1PM – Mill the sauce. Once we had all of the tomatoes in the pot and at a boil, we ran the sauce through a medium mesh of the food mill. This is no ones favorite process. It takes forever to mill the sauce down and it doesn’t look like much is happening even though it is. Very frustrating. Slowly but surely we got through the tomatoes and had our strained sauce.
2PM – Simmer down the sauce – This is another long process in a series of long processes. The sauce needs to simmer for a long while to get some of the water out of the sauce. It is certainly a patience game. Once we got down to the end of simmering process, we prepared the canning lids for processing by putting them in boiling water and removing the pan from heat.

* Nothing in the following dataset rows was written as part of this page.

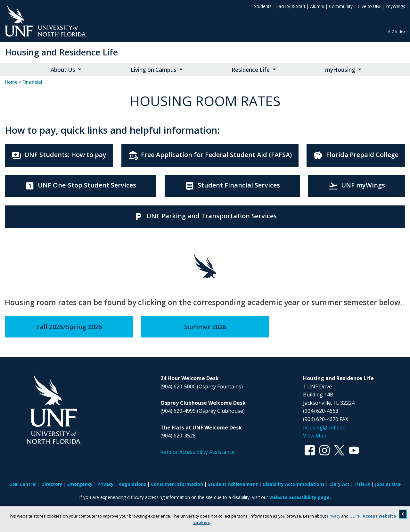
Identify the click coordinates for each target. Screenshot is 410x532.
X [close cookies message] (403, 514)
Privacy (333, 516)
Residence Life (250, 70)
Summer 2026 (205, 327)
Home (11, 82)
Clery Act (339, 484)
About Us (63, 70)
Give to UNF (369, 6)
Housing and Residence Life (61, 52)
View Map (315, 436)
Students (263, 6)
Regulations (132, 484)
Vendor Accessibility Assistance (197, 452)
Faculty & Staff (291, 6)
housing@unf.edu (324, 428)
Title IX (362, 484)
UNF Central (23, 484)
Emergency (80, 484)
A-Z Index (397, 31)
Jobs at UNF (388, 484)
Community (341, 6)
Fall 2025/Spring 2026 (69, 327)
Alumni (317, 6)
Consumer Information (177, 484)
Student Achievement (233, 484)
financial (32, 82)
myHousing (340, 70)
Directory (52, 484)
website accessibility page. (300, 497)
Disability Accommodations (293, 484)
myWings (396, 6)
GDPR (355, 516)
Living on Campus (153, 70)
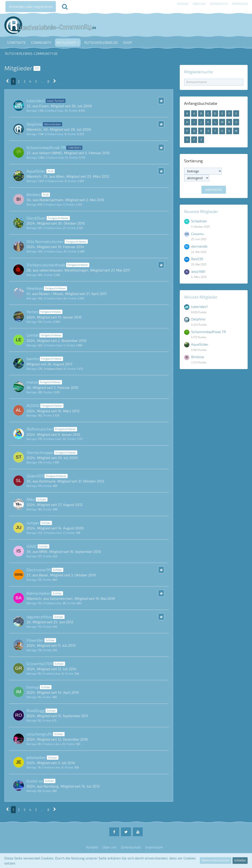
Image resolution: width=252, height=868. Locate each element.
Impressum (240, 4)
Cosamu (197, 234)
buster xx (35, 781)
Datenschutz (219, 4)
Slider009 (35, 476)
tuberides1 (36, 101)
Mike (31, 499)
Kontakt (183, 4)
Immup (33, 687)
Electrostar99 (39, 570)
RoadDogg (36, 711)
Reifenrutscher (40, 429)
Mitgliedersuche (199, 72)
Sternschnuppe (40, 453)
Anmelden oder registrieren (31, 6)
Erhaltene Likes (54, 111)
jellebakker (36, 757)
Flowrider (35, 640)
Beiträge (31, 111)
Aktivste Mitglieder (201, 297)
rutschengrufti (39, 734)
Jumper (33, 523)
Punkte (73, 111)
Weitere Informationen (216, 860)
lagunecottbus (39, 617)
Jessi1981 (198, 271)
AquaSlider (36, 171)
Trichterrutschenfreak (46, 265)
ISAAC (32, 546)
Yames (32, 312)
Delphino (34, 124)
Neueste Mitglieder (201, 211)
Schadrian (199, 221)
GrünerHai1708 (39, 663)
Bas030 (197, 258)
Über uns (199, 4)
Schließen (240, 860)
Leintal (33, 335)
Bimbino (34, 194)
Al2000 (33, 405)
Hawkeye (35, 288)
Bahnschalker (38, 593)
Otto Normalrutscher (45, 241)
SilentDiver (36, 218)
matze (32, 382)
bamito (33, 359)
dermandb (199, 246)
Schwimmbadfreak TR (46, 148)
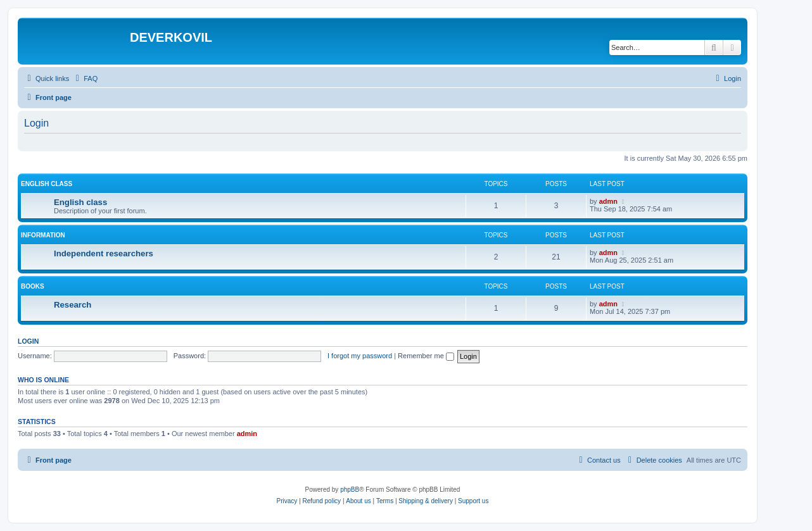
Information (43, 235)
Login (28, 341)
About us (358, 501)
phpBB (350, 489)
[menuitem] (85, 78)
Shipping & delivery (426, 501)
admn (608, 201)
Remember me (426, 356)
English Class (46, 184)
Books (32, 286)
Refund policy (322, 501)
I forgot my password (360, 356)
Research (72, 304)
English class (80, 202)
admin (247, 434)
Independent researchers (103, 253)
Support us (473, 501)
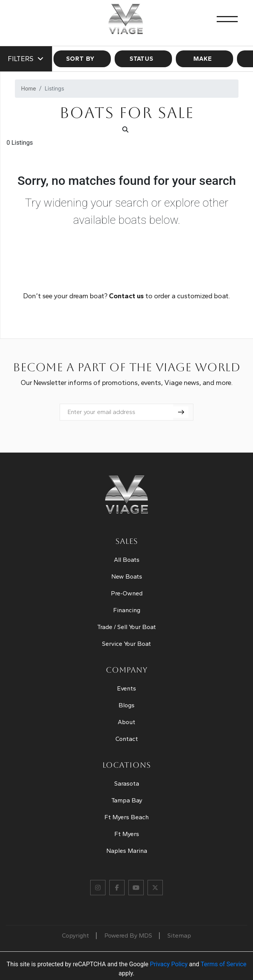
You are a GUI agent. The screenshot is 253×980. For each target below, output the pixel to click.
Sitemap (179, 935)
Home (28, 88)
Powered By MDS (128, 935)
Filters (26, 59)
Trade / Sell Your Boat (126, 627)
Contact (126, 739)
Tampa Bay (126, 800)
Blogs (126, 705)
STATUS (143, 58)
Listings (54, 88)
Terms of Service (224, 964)
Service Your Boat (126, 644)
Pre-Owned (126, 593)
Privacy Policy (169, 964)
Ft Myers (126, 834)
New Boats (126, 576)
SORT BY (82, 58)
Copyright (75, 935)
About (126, 722)
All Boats (126, 560)
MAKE (204, 58)
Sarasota (126, 783)
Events (126, 688)
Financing (126, 610)
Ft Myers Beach (126, 817)
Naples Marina (126, 851)
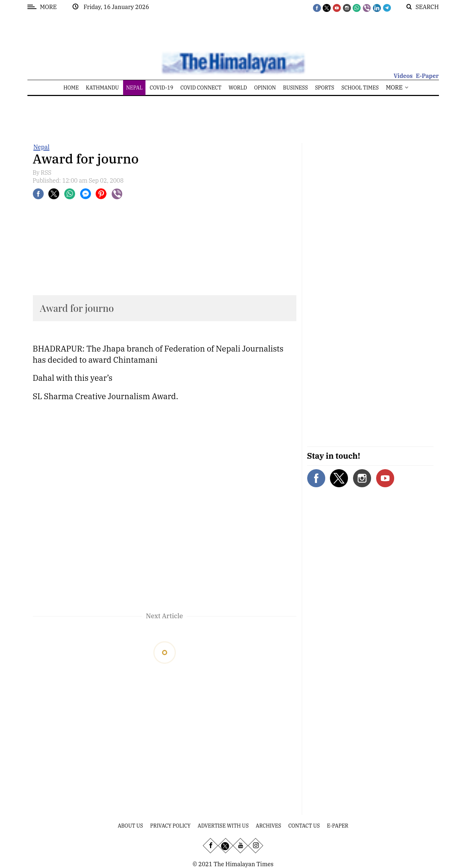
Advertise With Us (223, 826)
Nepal (42, 147)
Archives (269, 826)
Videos (403, 76)
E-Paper (427, 76)
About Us (130, 826)
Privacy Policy (170, 826)
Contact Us (304, 826)
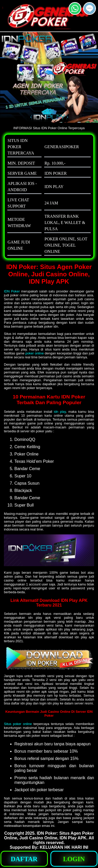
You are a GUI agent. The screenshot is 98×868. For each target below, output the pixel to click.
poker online (34, 353)
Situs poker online (18, 724)
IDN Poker (12, 291)
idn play (60, 411)
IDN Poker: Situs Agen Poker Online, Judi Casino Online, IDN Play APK (49, 835)
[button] (89, 8)
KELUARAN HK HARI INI (64, 847)
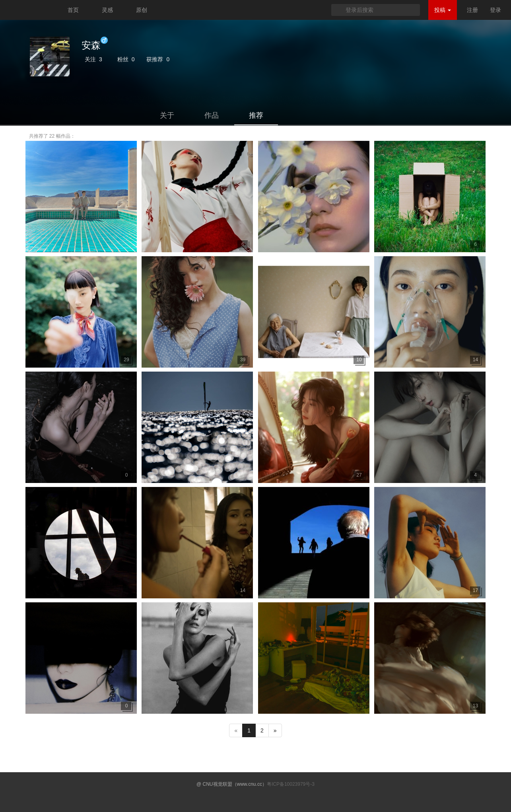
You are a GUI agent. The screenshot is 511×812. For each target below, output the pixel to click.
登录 (495, 10)
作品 (212, 115)
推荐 (256, 115)
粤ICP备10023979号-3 (291, 784)
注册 (472, 10)
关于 (167, 115)
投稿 (443, 10)
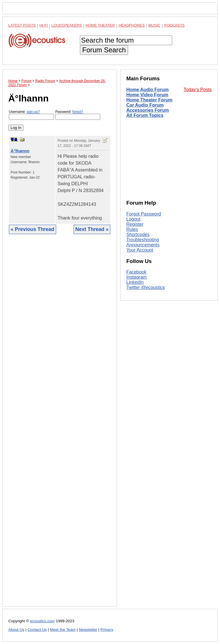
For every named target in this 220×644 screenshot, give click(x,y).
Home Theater (100, 25)
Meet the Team (63, 629)
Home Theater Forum (149, 100)
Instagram (136, 277)
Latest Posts (22, 25)
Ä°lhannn (20, 151)
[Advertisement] (60, 424)
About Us (16, 629)
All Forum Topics (145, 115)
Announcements (143, 245)
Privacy (107, 629)
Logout (133, 219)
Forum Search (104, 50)
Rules (132, 229)
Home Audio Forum (148, 89)
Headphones (131, 25)
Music (154, 25)
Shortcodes (138, 234)
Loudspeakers (67, 25)
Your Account (140, 250)
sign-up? (33, 112)
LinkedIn (135, 282)
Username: (31, 115)
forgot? (77, 112)
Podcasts (174, 25)
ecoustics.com (42, 621)
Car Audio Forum (145, 105)
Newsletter (88, 629)
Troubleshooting (143, 240)
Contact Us (37, 629)
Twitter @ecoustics (146, 287)
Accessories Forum (148, 110)
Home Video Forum (147, 95)
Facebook (136, 272)
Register (135, 224)
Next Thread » (92, 229)
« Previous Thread (32, 229)
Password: (78, 115)
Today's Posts (198, 89)
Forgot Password (144, 214)
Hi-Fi (44, 25)
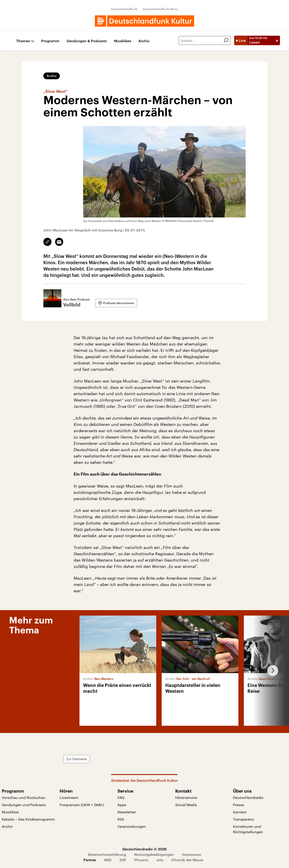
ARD (107, 860)
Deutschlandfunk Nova (160, 9)
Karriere (239, 812)
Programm (50, 41)
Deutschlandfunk (124, 9)
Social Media (186, 805)
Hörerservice (186, 797)
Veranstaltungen (132, 826)
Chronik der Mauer (187, 860)
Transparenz (244, 819)
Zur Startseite (87, 759)
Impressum (192, 854)
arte (160, 860)
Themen (23, 41)
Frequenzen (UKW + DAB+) (82, 805)
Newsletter (127, 812)
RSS (121, 819)
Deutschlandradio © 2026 (144, 849)
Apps (122, 805)
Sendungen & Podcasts (87, 41)
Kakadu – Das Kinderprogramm (28, 819)
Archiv (144, 41)
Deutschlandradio (248, 797)
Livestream (69, 797)
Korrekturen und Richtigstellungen (248, 829)
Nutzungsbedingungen (154, 854)
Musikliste (123, 41)
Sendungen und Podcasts (24, 805)
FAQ (121, 797)
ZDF (123, 860)
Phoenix (141, 860)
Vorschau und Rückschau (24, 797)
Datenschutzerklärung (107, 854)
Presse (238, 805)
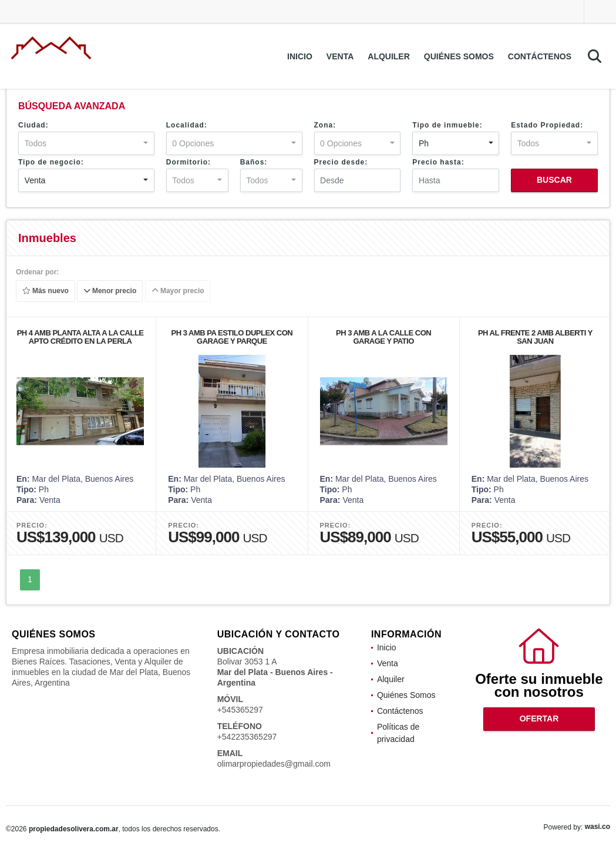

2:40PM – Fill all of the prepared pint jars with the sauce and top with lids and rings and process in large pot for 45 minutes.
3PM – Start blanching and peeling the potatoes for the whole peeled tomatoes. As the tomatoes were blanched and peeled, we put them right into the prepared quart jars with two sprigs of basil and two tablespoons of lemon juice/quart.
4PM – As we got enough jars to fill a processor, we would just start boiling the cans, so from ~2:30 on we always had jars in the processor ~8/time and for 45 minutes each. We had two processors going at once, which was crucial to getting the processing situation over with.
5:30 – Last jars go into the processor! Marathon day of conning complete. Victory. Now for the getting the tomatoes out of the nails. That process takes forever.